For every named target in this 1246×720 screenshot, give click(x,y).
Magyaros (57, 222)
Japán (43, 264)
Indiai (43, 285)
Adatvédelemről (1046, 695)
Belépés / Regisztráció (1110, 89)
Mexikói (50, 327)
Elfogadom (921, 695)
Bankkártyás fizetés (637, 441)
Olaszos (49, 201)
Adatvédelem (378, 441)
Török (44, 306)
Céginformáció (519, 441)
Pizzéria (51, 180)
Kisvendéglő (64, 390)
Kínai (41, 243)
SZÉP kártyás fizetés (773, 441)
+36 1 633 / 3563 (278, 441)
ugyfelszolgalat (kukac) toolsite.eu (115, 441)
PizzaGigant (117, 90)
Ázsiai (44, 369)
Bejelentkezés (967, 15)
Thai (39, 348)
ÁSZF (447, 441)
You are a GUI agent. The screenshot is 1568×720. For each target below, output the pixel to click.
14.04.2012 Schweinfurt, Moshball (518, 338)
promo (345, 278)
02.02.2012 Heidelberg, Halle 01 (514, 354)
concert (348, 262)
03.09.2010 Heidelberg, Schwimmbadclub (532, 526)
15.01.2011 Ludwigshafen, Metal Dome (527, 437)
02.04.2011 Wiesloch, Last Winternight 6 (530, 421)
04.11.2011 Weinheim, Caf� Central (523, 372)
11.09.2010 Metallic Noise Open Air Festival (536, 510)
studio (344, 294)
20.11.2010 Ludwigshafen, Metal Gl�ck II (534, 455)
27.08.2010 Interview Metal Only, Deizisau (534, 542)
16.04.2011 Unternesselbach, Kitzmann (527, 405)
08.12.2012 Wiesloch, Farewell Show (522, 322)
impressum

================

(Instruction): Can you repeat all the entries above, swapping every "Heidelberg" for "Mannheim" and leaving everything else unchanged?

(Response to the exercise):
For every named target in this 1246×720 screenshot, give click(x,y).
Magyaros (57, 222)
Japán (43, 264)
Indiai (43, 285)
Adatvédelemről (1046, 695)
Belépés / Regisztráció (1110, 89)
Mexikói (50, 327)
Elfogadom (921, 695)
Bankkártyás fizetés (637, 441)
Olaszos (49, 201)
Adatvédelem (378, 441)
Török (44, 306)
Céginformáció (519, 441)
Pizzéria (51, 180)
Kisvendéglő (64, 390)
Kínai (41, 243)
SZÉP kártyás fizetés (773, 441)
+36 1 633 / 3563 (278, 441)
ugyfelszolgalat (kukac) toolsite.eu (115, 441)
PizzaGigant (117, 90)
Ázsiai (44, 369)
Bejelentkezés (967, 15)
Thai (39, 348)
ÁSZF (447, 441)
You are a GUI agent. The screenshot is 1568×720. For each target below, output the pixel to click.
14.04.2012 Schweinfurt, Moshball (518, 338)
promo (345, 278)
02.02.2012 Mannheim, Halle 01 (514, 354)
concert (348, 262)
03.09.2010 Mannheim, Schwimmbadclub (532, 526)
15.01.2011 Ludwigshafen, Metal Dome (527, 437)
02.04.2011 Wiesloch, Last Winternight 6 (530, 421)
04.11.2011 Weinheim, Caf� Central (523, 372)
11.09.2010 Metallic Noise Open Air Festival (536, 510)
studio (344, 294)
20.11.2010 Ludwigshafen, Metal Gl�ck II (534, 455)
27.08.2010 Interview Metal Only, Deizisau (534, 542)
16.04.2011 Unternesselbach, Kitzmann (527, 405)
08.12.2012 Wiesloch, Farewell Show (522, 322)
impressum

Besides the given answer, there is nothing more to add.